US Lawmakers Propose Crypto Tax Bill; No Bitcoin Exemption
Fazen Markets Research
AI-Enhanced Analysis
Lead paragraph
The U.S. Congress released a draft crypto tax proposal on Mar 27, 2026 that would explicitly exempt dollar-pegged stablecoins from recognizing gains or losses while the tokens remain tightly pegged to fiat, but it contains no parallel exemption for Bitcoin or other non‑pegged cryptocurrencies (Cointelegraph, Mar 27, 2026). The draft marks a meaningful, targeted shift in tax policy language that separates stablecoins from other crypto assets, creating a potentially divergent tax treatment for settlement rails versus speculative assets. Market participants and tax practitioners are parsing the proposal for operational triggers, compliance costs, and definitional thresholds that determine when a token qualifies as ‘‘tightly pegged’’. For institutional investors, the immediate importance is not a change to tax rates but a potential reclassification that could alter transactional behavior, custody models, and reporting obligations across spot and OTC venues.
Congressional attention to digital assets has accelerated since the IRS first classified many tokens as property in IRS Notice 2014-21; however, the new draft – published Mar 27, 2026 – is the most specific legislative text to carve out stablecoins for tax exclusion (IRS Notice 2014-21; Cointelegraph, Mar 27, 2026). The separation represents a policy judgment that dollar‑pegged tokens function more like cash for payments and settlement than as investment property. That distinction echoes prior regulatory debates where agencies such as the SEC and the CFTC sought to define digital assets through frameworks emphasizing economic function and counterparty risk.
The proposal arrives against a macro backdrop in which stablecoins are increasingly used for inter-exchange settlement, on‑chain liquidity provisioning, and as collateral in institutional financing. Coin Metrics estimated stablecoin supply exceeded $130–$150 billion in late 2025, concentrated in a small set of issuers; the proposed exemption would therefore affect a material slice of on‑chain liquidity (Coin Metrics, Q4 2025).
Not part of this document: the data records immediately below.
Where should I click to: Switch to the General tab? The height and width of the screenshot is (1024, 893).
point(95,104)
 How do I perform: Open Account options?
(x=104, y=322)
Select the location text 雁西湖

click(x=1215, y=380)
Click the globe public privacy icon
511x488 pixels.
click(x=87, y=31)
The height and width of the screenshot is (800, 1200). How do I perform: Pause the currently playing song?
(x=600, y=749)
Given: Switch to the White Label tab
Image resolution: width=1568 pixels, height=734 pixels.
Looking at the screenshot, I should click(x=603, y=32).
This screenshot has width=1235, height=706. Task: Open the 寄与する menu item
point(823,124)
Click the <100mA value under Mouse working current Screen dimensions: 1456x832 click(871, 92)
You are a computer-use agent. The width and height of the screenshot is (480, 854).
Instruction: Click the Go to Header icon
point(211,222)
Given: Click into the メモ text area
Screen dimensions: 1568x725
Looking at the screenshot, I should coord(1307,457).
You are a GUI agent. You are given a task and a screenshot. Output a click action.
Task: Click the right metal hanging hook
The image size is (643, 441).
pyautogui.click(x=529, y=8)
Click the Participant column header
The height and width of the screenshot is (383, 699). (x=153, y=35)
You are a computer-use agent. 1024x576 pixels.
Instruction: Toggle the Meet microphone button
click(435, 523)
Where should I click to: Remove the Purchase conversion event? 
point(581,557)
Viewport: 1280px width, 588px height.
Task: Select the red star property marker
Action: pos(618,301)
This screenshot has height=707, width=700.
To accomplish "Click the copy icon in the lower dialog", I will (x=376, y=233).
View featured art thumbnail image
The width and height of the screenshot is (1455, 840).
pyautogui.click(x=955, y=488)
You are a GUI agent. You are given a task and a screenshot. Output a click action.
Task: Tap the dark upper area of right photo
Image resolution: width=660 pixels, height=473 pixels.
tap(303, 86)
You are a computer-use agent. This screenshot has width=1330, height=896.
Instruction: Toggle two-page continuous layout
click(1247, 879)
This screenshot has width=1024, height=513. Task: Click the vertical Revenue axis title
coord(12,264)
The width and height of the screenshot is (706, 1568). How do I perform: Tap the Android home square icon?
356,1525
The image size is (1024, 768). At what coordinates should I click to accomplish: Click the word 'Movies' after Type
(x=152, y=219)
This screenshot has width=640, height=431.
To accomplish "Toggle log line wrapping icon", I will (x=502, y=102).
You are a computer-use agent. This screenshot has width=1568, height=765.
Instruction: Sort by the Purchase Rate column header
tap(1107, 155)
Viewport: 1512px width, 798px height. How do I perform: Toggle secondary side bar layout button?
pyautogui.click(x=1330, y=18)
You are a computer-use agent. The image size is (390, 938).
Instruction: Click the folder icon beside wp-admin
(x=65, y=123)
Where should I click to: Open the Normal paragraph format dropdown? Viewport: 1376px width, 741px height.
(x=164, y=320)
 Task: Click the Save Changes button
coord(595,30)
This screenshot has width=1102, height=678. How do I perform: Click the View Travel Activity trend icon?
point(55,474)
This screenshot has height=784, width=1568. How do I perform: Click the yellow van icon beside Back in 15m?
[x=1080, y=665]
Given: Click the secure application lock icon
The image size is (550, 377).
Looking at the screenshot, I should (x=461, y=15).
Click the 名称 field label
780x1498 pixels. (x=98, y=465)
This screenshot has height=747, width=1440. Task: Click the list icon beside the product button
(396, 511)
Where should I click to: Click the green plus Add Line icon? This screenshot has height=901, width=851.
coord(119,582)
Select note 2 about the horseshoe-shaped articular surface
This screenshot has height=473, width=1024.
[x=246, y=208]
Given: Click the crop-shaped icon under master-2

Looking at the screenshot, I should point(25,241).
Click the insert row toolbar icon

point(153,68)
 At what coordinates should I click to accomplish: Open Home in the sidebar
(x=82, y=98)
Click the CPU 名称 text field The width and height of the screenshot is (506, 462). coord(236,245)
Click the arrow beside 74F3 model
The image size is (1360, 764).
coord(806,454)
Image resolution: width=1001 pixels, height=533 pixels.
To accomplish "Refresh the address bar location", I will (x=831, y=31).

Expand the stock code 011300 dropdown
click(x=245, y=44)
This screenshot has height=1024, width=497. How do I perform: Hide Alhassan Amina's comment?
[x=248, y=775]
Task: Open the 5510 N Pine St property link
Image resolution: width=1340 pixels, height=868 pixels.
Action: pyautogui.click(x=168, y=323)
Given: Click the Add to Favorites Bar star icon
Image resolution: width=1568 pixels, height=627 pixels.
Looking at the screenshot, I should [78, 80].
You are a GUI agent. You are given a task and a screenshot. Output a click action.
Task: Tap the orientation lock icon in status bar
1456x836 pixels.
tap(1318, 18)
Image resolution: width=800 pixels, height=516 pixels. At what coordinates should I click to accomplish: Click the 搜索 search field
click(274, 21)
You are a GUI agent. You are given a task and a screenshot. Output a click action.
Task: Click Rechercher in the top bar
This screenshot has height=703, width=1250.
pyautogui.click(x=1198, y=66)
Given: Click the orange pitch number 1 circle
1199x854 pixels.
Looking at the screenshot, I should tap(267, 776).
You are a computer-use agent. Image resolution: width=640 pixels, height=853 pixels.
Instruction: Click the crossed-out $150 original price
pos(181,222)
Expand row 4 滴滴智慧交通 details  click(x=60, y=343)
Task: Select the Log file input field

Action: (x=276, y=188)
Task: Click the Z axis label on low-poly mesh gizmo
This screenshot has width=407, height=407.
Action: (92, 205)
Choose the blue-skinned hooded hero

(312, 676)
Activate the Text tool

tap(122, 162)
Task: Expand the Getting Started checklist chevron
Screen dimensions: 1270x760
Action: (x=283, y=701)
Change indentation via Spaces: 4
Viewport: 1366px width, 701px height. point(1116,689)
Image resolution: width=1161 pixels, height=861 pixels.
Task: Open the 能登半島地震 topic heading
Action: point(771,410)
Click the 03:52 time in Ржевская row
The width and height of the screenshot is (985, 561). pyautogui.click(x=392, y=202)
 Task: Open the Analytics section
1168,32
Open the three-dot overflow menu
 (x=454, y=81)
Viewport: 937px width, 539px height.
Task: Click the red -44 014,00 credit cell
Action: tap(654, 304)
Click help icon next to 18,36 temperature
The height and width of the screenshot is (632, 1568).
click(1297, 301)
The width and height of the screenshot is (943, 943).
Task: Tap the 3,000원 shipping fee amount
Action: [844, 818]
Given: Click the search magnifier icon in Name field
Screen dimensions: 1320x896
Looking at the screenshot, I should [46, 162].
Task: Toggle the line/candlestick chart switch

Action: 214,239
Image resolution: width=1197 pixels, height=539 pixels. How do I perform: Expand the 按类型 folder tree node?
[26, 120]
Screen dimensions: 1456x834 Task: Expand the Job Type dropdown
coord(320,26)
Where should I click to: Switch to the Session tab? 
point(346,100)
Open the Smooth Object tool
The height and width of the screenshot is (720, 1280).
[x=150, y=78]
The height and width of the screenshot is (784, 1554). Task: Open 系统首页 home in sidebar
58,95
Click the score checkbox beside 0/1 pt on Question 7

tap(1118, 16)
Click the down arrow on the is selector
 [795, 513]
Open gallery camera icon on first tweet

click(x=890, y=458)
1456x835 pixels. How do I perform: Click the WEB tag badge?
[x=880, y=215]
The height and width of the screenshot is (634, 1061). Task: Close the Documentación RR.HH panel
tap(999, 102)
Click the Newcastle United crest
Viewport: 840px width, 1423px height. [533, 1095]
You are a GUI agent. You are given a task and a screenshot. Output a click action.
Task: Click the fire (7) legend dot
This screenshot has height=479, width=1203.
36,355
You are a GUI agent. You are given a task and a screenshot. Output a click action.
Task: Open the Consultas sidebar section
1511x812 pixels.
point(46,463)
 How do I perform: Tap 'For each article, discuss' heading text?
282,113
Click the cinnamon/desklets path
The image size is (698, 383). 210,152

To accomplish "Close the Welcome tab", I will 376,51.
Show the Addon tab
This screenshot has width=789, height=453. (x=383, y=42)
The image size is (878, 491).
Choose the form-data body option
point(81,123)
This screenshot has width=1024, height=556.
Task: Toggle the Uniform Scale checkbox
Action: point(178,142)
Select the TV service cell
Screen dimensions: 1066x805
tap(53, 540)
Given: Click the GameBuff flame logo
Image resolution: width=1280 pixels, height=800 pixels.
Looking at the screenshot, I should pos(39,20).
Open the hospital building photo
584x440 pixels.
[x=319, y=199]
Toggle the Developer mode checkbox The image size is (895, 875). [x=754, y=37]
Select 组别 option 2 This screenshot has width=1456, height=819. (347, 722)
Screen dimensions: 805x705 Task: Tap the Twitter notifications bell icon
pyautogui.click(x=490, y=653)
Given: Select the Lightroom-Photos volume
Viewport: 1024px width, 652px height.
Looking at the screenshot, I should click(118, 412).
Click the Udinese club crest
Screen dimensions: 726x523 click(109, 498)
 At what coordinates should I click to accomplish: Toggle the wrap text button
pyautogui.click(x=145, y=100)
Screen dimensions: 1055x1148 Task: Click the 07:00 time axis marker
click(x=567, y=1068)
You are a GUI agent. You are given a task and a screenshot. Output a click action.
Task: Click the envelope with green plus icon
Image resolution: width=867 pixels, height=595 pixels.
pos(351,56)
By contrast, Bitcoin and large-cap altcoins remain primarily investment assets on broker platforms and OTC desks, with tax authorities historically treating transfers as taxable dispositions.
Legislative drafts typically change during floor negotiation and committee markup; stakeholders should expect amendments that refine eligibility criteria — for example, minimum reserve standards, redeemability windows, or peg tolerance bands. The present draft's language on ‘‘tight peg’’ invites rulemaking or Treasury guidance to operationalize thresholds. For market participants, the timeline of amendments and potential reconciliation with other crypto provisions will determine near-term compliance costs and structural shifts.
The draft text published on Mar 27, 2026 explicitly states that dollar‑pegged stablecoins whose value remains within a specified peg tolerance would not generate taxable gains or losses on receipt or redemption (Cointelegraph, Mar 27, 2026). The bill does not, however, specify numeric peg tolerances in the public draft; that omission shifts the burden to regulators to define objective measures—such as a 1% tolerance over a given window or redemption rights within 24–72 hours—if the exemption survives markup. The absence of explicit numeric thresholds in the legislative text increases legal and implementation uncertainty for exchanges, custodians, and tax reporting systems.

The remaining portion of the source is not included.